RESCATES > FRANCISCO GANDOLFO
› Por OSVALDO AGUIRRE
En 1974, cuando publicó El sicópata. Versos para despejar la mente, Francisco Gandolfo (Hernando, Córdoba, 1921) decidió agregarle una faja que decía “poesía diferente”. También publicó avisos en un diario de Rosario en que promocionaba el libro con el lema “la poesía como terapia”. Y tenía varias razones para afirmar esa singularidad: su formación como autodidacta, al margen de los grupos literarios y los circuitos de difusión consagrados, lo que explica además su ubicación excéntrica en los panoramas de literatura argentina (incluso con su incorporación en la historia de Capítulo); el oficio de imprentero, un trabajo con que ganarse la vida y tener también un tiempo de lectura (durante las largas horas que exigía un tiraje de miles de boletas comerciales); y, sobre todo, una escritura que procesaba referencias antitéticas (las formas fijas de los clásicos y los experimentos de la vanguardia, como Trilce de César Vallejo, con las letras de tango como mediadoras) y se armaba de recursos más bien extraños para la poesía de la época, como el humor y las estructuras de la narración.
En general, los escritores ordenan destruir sus papeles en el final de sus vidas. Gandolfo hizo al revés: su punto de partida fue el momento en que decidió tirar a la basura lo que había escrito en un período aproximado de veinte años. La escena fue coprotagonizada y luego relatada por su hijo Elvio E. Gandolfo en un cuento, “Filial” (lo que sitúa el origen de un tema de su poesía, el del ambiente familiar, los hijos que “me obligaron a ser poeta / medio a la fuerza”). De aquellas cenizas surgieron Mitos (1968), todavía en un período de transición, y luego El sicópata y Poemas joviales (1977). Los tres libros, inhallables desde hace tiempo, acaban de ser reeditados por la Editorial Municipal de Rosario con el título Versos para despejar la mente.

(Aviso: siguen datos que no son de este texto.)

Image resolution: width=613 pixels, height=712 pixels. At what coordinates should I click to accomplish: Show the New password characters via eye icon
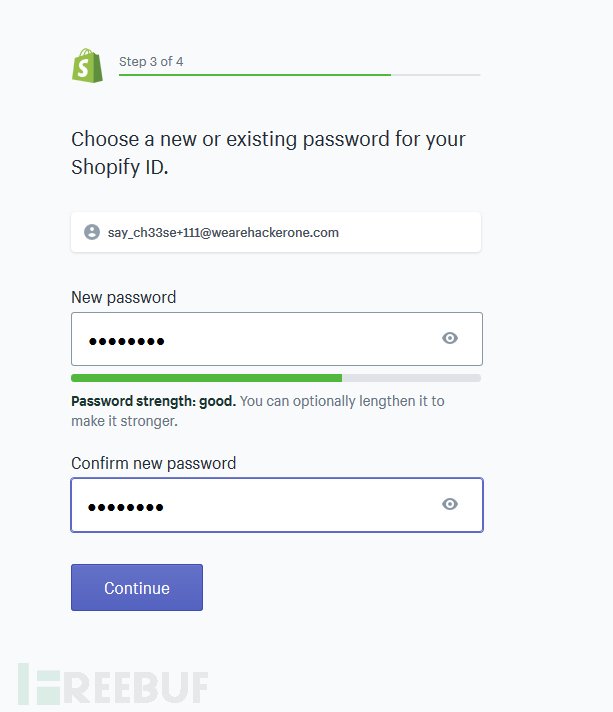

En el prólogo, D.G. Helder reconstruye en detalle la biografía de Gandolfo. Allí, propone, se encuentran las claves de su poesía. O más bien en el modo en que ha relatado su vida a través de las entrevistas que concedió y de la correspondencia que mantuvo con colegas: con el tiempo ese relato define una serie de núcleos que, de modo directo o velado, son también temas de su poesía o revelan escenas y personajes “que de otro modo parecerían arbitrarios o de pura invención”: entre otros, el ambiente anarco-socialista del pueblo natal, el servicio militar, los estados de tensión entre el trabajo cotidiano y las necesidades del arte. En este sentido aparece la cualidad terapéutica que Gandolfo le asigna a la escritura: el humor y la jovialidad, “el goce inteligente y primitivo / de la naturaleza y sus dones”, disuelven el peso de las presiones sociales y relativizan los problemas de la vida diaria. Esta poesía construye así un personaje que observa al mundo con un estado de inocencia y pureza tan natural como desconcertante.
La trilogía, ciclo fundacional de la producción de Gandolfo, sorprendió a sus contemporáneos (corresponsales, escritores ligados a El Lagrimal Trifurca, la revista que publicó en Rosario entre 1968 y 1976, pero también lectores comunes, según anotó en la administración de sus ventas) y de modo lento pero creciente fue valorada por las generaciones siguientes, como se observa en su reivindicación por parte de distintos grupos, de Ultimo Reino a Diario de Poesía; y de hecho la incorporación de mecanismos narrativos adelanta una característica dominante en la renovación poética de los ‘90. Treinta años después, aun con esas relaciones, la poesía de Francisco Gandolfo preserva el misterio y el encanto de su diferencia.